Souffles avant, Geneviève Catta (par Patrick Devaux)
Souffles avant, Geneviève Catta, nouvelles, Le Lys Bleu, avril 2021, 96 pages, 11,50 €
D’emblée la première nouvelle commence par un dialogue. Le ton du rythme est donné. La vie de tous les jours, surdimensionnée par quelque chose d’extraordinaire, fait surface dans ce style contemporain où alternent introspections et scènes avec souvent « le souffle » pour fil conducteur, ce qui n’est pas banal, et avec aussi, souvent, l’écrit, le mot, le poème, voire la musique, le tout semblant avoir une vérité sociologique particulière : « S’envelopper dans sa tête, chrysalide patiente sur l’empreinte d’hier, l’alternance nourricière du va-et-vient du nouveau fera surgir les mots, bientôt oui, doucement. Emeline s’échauffe à son frémissement et les mots affleurent, oui, oui, le nouveau jouit à la cadence obstinée et lancinante d’Enigma, les yeux sur elle. Et voilà les mots… ».
L’évènement imprévu fuse au moment où on s’y attend le moins. La vie bascule avec parfois une certaine ironie à rappeler le point fort de l’individu obligé de réagir. Comme en écriture parfois, le mot blanc de la vie transcende les mots remplis.
Un sens quasi anatomique des scènes surjoue l’idée dans le sens voulu : « Ma gueule craquette. Je m’approche, pas à pas microscopique, pattes postérieures rétractées. M’immobilise. Bondis. Millionième de seconde. Le merle s’éjecte de ma trajectoire, s’envole et va se nicher dans le pommier ».

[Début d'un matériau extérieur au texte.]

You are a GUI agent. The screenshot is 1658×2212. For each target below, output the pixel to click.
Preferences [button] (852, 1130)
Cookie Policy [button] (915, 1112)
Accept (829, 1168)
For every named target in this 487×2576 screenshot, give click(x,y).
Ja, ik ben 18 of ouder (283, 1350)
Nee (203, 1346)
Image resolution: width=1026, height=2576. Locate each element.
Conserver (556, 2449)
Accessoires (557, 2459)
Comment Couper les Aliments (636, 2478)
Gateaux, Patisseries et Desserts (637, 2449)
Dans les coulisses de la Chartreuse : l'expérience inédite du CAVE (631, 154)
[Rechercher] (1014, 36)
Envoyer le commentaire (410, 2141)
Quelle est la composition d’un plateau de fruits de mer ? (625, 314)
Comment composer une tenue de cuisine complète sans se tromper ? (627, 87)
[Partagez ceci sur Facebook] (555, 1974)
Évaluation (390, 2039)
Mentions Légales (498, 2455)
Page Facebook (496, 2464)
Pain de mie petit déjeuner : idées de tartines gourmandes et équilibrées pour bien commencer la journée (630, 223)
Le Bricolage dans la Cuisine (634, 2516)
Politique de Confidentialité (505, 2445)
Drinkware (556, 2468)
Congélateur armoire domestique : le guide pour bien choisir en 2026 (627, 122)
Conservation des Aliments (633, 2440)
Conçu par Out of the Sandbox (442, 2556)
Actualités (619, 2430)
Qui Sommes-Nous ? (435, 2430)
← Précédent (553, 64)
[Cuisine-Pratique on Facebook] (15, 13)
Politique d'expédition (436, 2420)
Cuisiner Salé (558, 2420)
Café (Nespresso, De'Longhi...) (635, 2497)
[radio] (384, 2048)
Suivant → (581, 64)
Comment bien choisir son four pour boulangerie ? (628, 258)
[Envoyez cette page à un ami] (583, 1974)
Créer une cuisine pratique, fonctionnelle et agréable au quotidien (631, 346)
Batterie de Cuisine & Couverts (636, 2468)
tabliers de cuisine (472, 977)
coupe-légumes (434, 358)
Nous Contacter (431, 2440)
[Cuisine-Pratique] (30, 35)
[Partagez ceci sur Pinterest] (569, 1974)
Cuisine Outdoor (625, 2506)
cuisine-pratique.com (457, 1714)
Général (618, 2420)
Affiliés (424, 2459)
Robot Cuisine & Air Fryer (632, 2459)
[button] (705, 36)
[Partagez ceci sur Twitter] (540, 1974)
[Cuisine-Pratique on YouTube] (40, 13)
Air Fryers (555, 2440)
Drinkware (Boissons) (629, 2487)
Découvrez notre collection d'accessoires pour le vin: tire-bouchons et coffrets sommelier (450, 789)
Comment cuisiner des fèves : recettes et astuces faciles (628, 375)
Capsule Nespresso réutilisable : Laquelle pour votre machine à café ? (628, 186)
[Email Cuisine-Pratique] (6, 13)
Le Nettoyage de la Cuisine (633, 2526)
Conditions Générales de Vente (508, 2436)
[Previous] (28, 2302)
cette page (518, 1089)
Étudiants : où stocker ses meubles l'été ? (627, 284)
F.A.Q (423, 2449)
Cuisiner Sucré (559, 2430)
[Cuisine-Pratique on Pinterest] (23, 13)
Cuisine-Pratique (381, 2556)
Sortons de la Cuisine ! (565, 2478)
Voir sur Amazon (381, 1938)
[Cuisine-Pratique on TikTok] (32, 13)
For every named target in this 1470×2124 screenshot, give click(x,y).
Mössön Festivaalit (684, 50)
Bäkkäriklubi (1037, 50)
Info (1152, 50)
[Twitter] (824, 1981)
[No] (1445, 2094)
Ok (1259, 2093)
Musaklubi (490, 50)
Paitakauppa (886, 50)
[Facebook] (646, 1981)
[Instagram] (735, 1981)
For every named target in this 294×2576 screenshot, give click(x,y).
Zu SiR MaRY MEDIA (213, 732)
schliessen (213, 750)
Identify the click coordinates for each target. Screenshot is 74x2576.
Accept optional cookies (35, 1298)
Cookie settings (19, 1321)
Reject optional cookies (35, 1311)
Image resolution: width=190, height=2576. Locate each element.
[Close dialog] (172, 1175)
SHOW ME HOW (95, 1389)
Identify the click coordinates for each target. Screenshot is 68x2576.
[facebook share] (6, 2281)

Parfois une nouvelle de deux pages (Pourtant) fait mouche en référence à l’écho qu’elle pourrait faire surgir dans la vie courante de chacun. Le genre « nouvelles » demande une chute avertie, telle celle-ci, parfaite : « De toute évidence, elle ignore tout du coup de foudre et du respirateur naturel qui vient avec », et comme dans la vie courante, l’acte manqué peut devenir l’acte décisif (Consumée).
Chacune des nouvelles, totalement différente, relève d’un travail de genre, minutieux par rapport aux actes ou évènements, l’auteur se rendant véritablement spécialiste de la cause proposée. Tout est travaillé et dans les moindres détails. C’est de l’orfèvrerie.
Fort présente, une sorte de psychologie quotidienne liée à un puissant sens de l’observation, le physique jouant également un rôle clé dans cette coïncidence « corps-esprit » : « Je sens que mon cœur a viré. Je vais m’efforcer de le replacer sur son axe. Je vais tenter d’ignorer la question qui viendra me hanter. Aujourd’hui, est-ce le jour ? ».
Certaines nouvelles se lisent vite. Celles-ci se lisent lentement, chaque mot maçonnant véritablement la conception d’une scène quasiment vécue. On y croit. Elles étonnent tout en étant dans l’axe quotidien d’une réalité augmentée d’un style particulièrement efficace.
Patrick Devaux
Geneviève Catta a l’habitude d’écrire pour des blogs-magazines littéraires web francophones et des revues d’art poétique. Elle signe, avec Souffles avant, sa première publication livresque.